What you will do> Scan the following material for the string "computer" and copy each line in which it appears.

Data to process>

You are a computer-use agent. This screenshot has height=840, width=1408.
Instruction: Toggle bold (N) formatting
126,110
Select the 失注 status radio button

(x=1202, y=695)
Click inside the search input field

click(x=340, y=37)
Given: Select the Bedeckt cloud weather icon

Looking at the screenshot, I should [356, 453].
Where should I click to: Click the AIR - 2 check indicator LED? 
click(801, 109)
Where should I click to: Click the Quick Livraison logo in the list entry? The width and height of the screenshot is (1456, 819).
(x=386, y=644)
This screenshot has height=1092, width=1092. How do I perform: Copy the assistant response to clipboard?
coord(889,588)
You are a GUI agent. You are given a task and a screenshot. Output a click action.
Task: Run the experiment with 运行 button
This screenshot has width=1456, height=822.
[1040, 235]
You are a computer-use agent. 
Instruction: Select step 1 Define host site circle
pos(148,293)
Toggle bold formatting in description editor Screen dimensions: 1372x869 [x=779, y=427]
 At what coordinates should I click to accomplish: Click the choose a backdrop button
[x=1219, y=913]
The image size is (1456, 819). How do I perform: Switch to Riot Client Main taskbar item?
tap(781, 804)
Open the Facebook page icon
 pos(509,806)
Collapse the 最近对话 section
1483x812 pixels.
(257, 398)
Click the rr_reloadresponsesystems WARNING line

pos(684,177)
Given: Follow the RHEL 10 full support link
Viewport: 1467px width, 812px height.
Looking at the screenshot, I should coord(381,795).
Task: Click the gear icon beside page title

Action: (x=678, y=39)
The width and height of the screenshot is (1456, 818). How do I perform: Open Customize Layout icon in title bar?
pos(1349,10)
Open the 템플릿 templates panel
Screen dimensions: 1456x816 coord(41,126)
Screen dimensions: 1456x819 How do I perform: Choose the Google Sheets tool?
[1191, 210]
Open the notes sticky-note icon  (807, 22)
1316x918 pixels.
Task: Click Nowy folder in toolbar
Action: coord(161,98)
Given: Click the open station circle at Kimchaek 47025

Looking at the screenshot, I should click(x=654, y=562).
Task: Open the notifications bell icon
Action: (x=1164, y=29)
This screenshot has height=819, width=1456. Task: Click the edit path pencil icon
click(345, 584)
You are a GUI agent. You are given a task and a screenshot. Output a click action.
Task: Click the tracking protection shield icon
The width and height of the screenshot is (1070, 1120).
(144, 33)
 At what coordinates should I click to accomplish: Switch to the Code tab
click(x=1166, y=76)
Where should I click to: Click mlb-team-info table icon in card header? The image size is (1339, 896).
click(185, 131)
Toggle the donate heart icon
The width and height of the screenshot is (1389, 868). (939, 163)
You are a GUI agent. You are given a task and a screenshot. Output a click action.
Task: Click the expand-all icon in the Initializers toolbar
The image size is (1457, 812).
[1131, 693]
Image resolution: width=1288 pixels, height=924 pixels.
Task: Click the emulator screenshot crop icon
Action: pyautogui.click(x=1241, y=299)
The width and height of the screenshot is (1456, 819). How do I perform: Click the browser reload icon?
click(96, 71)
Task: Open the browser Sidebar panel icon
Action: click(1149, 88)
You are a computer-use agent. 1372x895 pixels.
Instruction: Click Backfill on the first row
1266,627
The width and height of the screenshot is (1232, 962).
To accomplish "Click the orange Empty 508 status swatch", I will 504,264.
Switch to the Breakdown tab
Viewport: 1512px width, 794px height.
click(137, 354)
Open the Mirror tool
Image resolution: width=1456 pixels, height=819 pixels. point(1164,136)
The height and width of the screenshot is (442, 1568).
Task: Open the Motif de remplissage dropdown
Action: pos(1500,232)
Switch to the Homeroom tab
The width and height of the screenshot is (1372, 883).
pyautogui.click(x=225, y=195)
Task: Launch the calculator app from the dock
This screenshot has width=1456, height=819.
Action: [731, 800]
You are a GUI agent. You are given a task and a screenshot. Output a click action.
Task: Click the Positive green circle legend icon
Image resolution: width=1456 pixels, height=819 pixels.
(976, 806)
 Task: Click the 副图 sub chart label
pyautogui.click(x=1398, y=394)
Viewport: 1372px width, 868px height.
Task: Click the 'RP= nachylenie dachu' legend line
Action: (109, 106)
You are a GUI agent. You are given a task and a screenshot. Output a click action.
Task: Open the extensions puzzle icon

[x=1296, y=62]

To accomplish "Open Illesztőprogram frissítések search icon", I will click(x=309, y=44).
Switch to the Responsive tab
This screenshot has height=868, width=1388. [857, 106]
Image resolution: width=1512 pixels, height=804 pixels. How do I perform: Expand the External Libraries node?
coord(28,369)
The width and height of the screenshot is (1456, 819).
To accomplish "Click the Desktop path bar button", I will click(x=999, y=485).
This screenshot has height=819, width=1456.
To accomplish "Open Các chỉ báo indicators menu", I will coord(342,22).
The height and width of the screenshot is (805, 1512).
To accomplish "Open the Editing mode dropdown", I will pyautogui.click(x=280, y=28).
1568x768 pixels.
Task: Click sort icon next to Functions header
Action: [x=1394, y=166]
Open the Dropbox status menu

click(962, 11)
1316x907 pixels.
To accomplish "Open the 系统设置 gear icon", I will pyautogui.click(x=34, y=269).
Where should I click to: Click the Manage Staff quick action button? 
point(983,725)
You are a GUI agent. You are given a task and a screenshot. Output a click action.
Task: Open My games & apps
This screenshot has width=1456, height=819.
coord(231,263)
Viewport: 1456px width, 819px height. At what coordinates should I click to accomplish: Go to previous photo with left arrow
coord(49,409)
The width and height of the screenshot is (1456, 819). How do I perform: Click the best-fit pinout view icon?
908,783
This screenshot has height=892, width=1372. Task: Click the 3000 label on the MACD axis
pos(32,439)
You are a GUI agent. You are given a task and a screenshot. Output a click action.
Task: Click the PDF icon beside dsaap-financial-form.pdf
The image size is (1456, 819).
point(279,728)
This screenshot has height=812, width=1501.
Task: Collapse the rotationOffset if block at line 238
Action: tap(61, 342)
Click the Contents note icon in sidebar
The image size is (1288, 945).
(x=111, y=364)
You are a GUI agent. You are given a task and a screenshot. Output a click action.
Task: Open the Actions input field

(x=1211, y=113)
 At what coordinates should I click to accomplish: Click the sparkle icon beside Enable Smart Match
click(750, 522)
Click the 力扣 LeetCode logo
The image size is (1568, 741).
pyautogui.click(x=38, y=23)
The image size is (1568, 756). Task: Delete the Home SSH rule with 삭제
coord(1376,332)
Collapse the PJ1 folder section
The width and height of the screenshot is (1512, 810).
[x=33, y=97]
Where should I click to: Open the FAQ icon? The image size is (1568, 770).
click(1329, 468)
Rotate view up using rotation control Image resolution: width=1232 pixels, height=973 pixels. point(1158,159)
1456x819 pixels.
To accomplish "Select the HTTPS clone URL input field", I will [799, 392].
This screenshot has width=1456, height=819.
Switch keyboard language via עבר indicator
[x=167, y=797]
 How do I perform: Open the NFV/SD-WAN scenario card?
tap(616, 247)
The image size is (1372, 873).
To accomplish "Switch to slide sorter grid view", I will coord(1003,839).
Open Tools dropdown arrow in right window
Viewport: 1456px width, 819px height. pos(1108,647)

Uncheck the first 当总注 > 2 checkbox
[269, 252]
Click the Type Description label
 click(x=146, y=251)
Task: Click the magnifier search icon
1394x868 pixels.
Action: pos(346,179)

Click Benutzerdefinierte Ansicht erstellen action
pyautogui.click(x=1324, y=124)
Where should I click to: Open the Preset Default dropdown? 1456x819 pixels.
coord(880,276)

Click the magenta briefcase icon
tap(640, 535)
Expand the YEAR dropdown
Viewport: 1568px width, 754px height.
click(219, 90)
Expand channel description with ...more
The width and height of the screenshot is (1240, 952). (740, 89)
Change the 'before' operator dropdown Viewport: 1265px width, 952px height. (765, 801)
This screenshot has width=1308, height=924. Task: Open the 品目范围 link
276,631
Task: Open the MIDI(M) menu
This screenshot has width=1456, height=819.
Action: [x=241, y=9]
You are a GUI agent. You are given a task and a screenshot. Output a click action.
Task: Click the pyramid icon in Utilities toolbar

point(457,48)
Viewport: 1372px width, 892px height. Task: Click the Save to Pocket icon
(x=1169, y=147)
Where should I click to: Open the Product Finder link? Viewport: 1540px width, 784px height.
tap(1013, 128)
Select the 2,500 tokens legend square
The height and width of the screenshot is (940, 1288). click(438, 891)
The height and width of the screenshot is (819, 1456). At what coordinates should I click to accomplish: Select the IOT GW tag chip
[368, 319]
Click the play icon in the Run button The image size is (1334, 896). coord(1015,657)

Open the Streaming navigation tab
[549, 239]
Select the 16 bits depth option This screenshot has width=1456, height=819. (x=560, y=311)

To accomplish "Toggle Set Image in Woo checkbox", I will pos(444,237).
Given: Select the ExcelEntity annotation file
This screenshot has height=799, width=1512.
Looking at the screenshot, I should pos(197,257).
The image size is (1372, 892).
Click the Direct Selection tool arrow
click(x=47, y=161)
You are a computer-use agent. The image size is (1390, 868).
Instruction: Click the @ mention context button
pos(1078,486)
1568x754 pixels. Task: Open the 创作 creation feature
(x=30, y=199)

Task answer>
You are a computer-use agent. This screenshot has height=840, width=1408.
You are a computer-use agent. 
You are a computer-use agent. 1372x895 pixels.
You are a computer-use agent. The image size is (1390, 868).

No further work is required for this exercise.